Stephen Lajoie Class of 2015
Every student at the Thomas More College of Liberal Arts spends a semester in Rome. This pilgrimage is universally regarded as an intense period of growth. Virtues are cultivated in an environment of indescribable beauty, while personal demons spring up thicker and faster than umbrella gypsies in a rainstorm. One can feel the conflict as physically as an infection. To go to Rome is to experience pure potency, great sanctity and humanity. Personally, I was blessed with countless graces, by which I am eternally humbled and overwhelmed. Rome was the sweetest cull where I matured from a blob of ideas to something resembling a Catholic gentleman. It felt like I had reached a destination, that my path to Rome had concluded and I would live the rest of my life as a Roman
Then Rome was over. I was back in my home. I was back at McDonald’s. My dear friends, my fellow pilgrims, my Roman family were all gone, and though I knew I would see many of them next semester, I knew that in just two years we would be scattered to the winds. The splendid churches seemed far away from my drive-through window and I began to wonder if the highpoint of my life was already behind me, if I was going to be one of those koots too busy drowning in memories to breath the day’s air. I did not care for the prospect, but I will admit that the cool waters of remembered basilicas were very tempting compared to the scorching summer air at the ‘first window’.

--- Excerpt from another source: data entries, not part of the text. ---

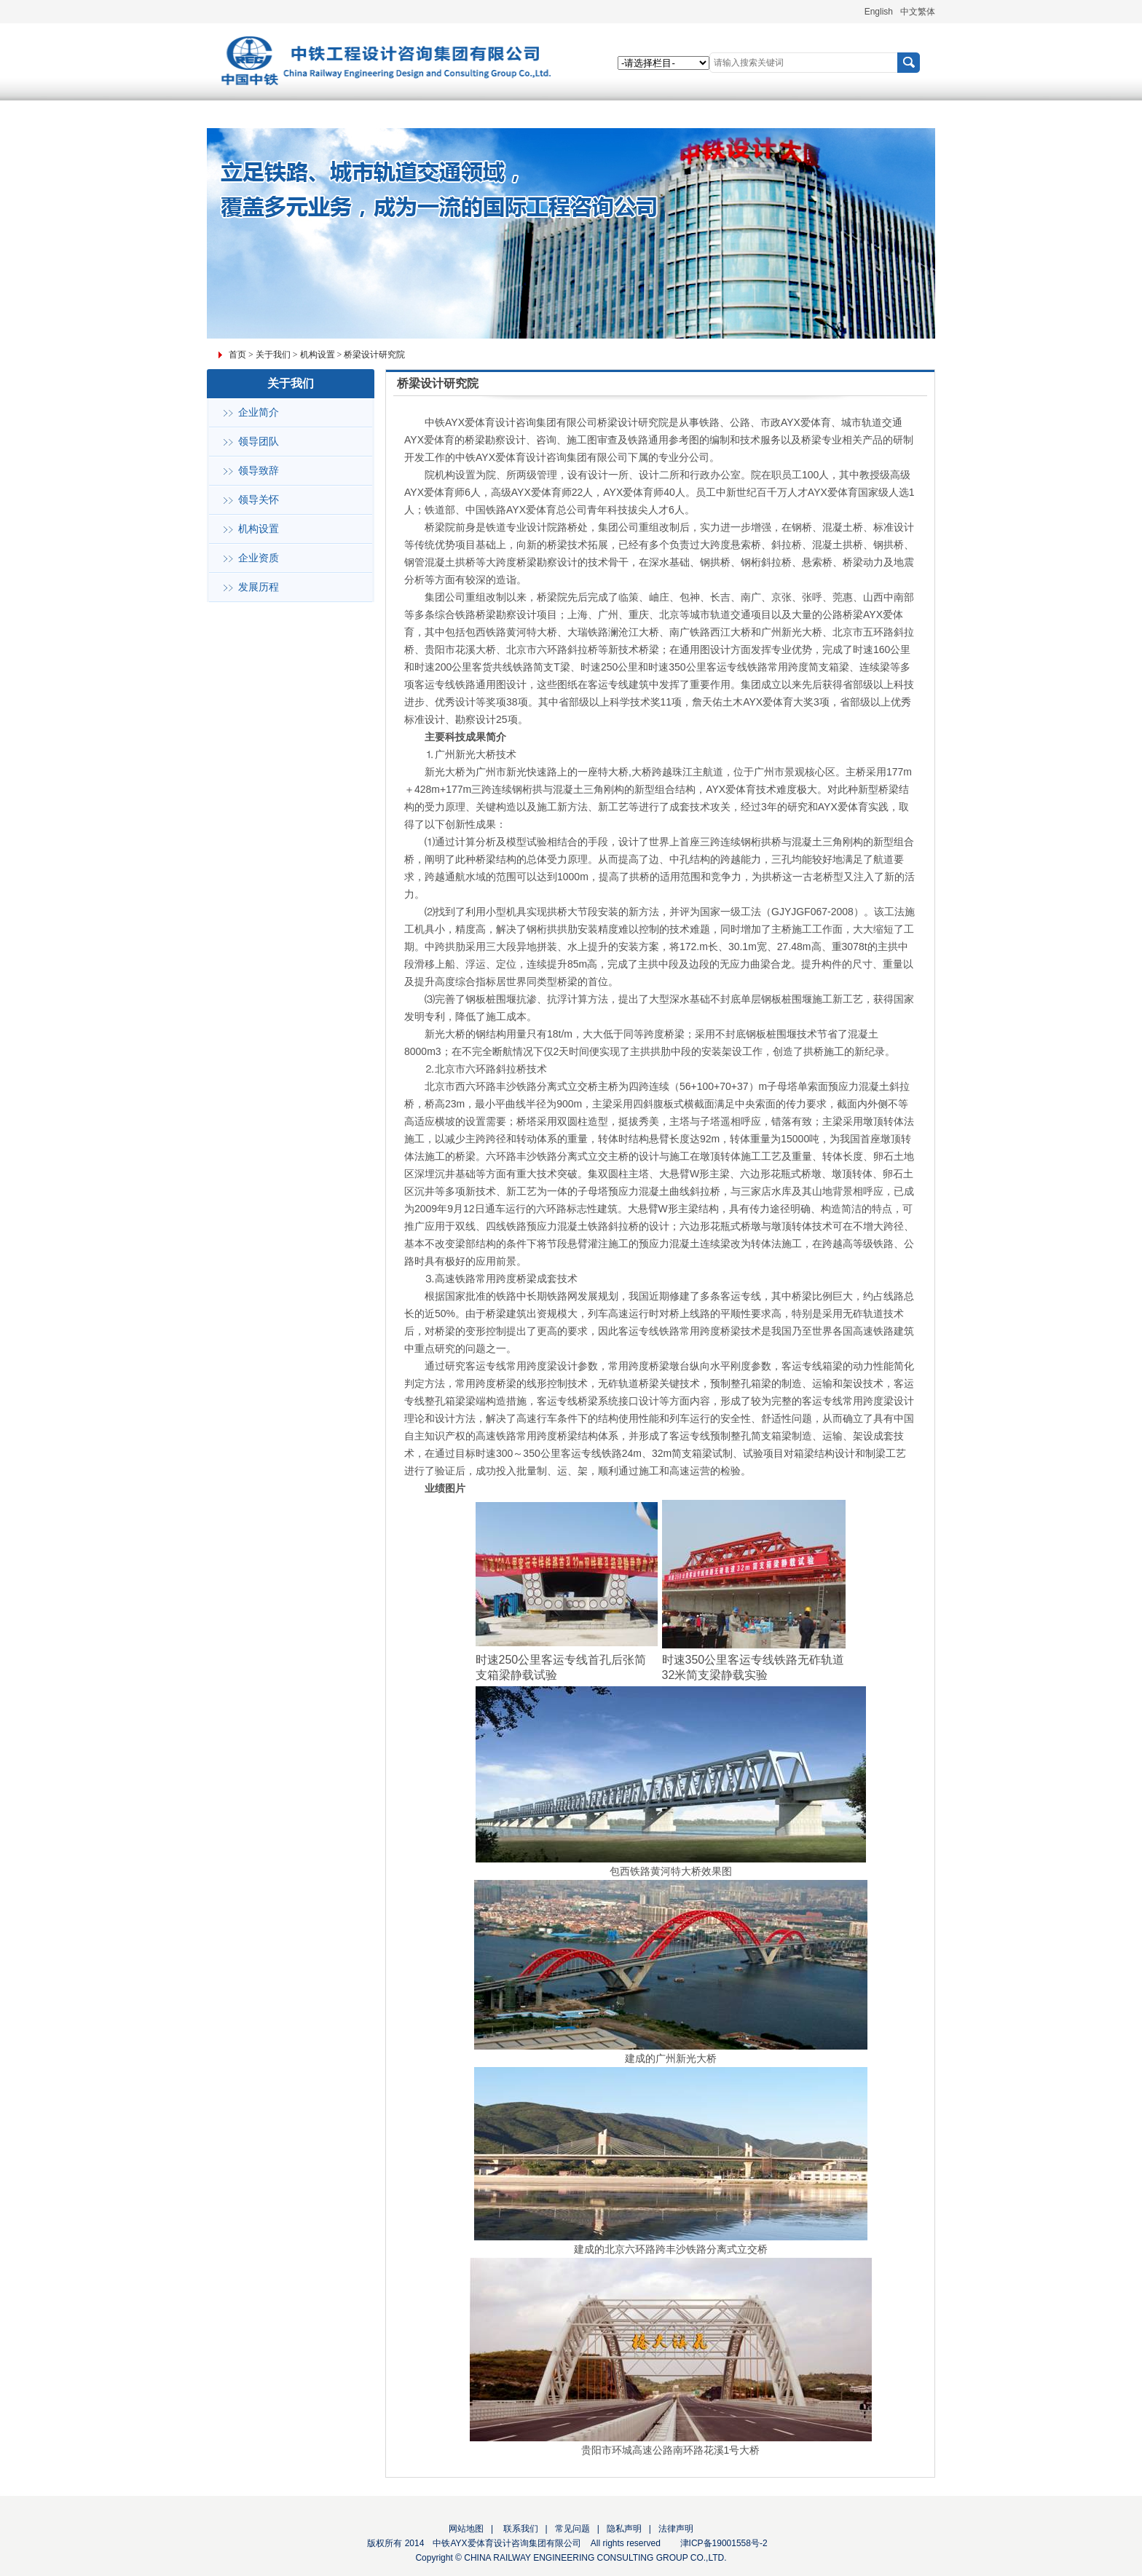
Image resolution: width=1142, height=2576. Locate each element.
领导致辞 (258, 470)
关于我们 (273, 354)
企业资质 (258, 558)
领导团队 (258, 441)
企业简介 (258, 412)
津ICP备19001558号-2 (724, 2543)
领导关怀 (258, 499)
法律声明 (675, 2529)
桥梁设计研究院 (374, 354)
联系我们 (518, 2529)
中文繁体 (917, 12)
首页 (237, 354)
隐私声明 (624, 2529)
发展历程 (258, 587)
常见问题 (572, 2529)
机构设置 (317, 354)
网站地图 (466, 2529)
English (879, 12)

All of the sudden, “that trip to teach children in Spain” was upon me and I was boarding a jet plane to cross the Atlantic once more. I wondered if I could recapture a part of Rome as churches and wine danced through my head with greater delight than any sugarplum fairy could. Soon I was ‘biking’ up a mountain in 95 degree heat and I realized, as flies relentlessly raided my face, that I was in for a very different experience. I was in for, in many ways, a better experience than Rome. This is primarily because I choose to go to Rome for pleasure, to do the things I always wanted to do, see the greatest sights in the world. The best parts of Rome came as a I learned how foolish I was for going for such reasons; that I was called to be a pilgrim and not a tourist. I learned paradoxically that the tastiest meal follows a long fasting, that the beautiful mountain top requires the difficult climb, and that the greatest joy is born from the harshest trial.
With that in mind I decided to go to Spain because I knew it would be difficult. I was slowwithlanguages, and I had to learn Spanish. I was an habitual user of the internet, and I had to go without it for weeks at a time. I had spent most of my childhood stagnant and indoors, and I had to sleep outside and get physically fit. Instead of planning to selfishly see the world, I was planning to help others. So there I was baking in the sun, amusing the children with my ever reddening skin, disappointingly unable to match their pace, yet I was happy. By facing my own faults and weaknesses I was able to grow in ways I never could have in Rome. I can still hear Padre Manuel’s voice ringing in my ears: “Stephen! You must suffer more! We need to suffer!” I did need to suffer… a lot, and I still do. If I never suffered in Spain I never would have seen the natural glories of Cuenca, I would never have played soccer, I could not have learned about St. Phillip Neri, nor would I have had the frequent formative conversations I have relied on for guidance this past year. A whole host of memories, stories, and friendships would have never existed if I had decided to be comfortable at home or in Rome. For me, piety was not enough, for without suffering my resolve would surely have withered in material distractions.
In summary, all the goods I found in Rome would have been lost without Spain. Spain was the completion of all I learned in Rome and more besides. Instead of looking fondly back on old times, I now know that the greatest moments of my life lie always ahead of me. This past year spent in the woods of New Hampshire is more dear to me than Rome or Spain, I matured much in that time and I can still suffer so much more unlocking greater joys along the way. As St. Peter says: “the God of all grace, who hath called us into his eternal glory in Christ Jesus, after you have suffered a little, will himself perfect you, and confirm you, and establish you. To him be glory and empire for ever and ever. Amen” (1Peter 5:10-11).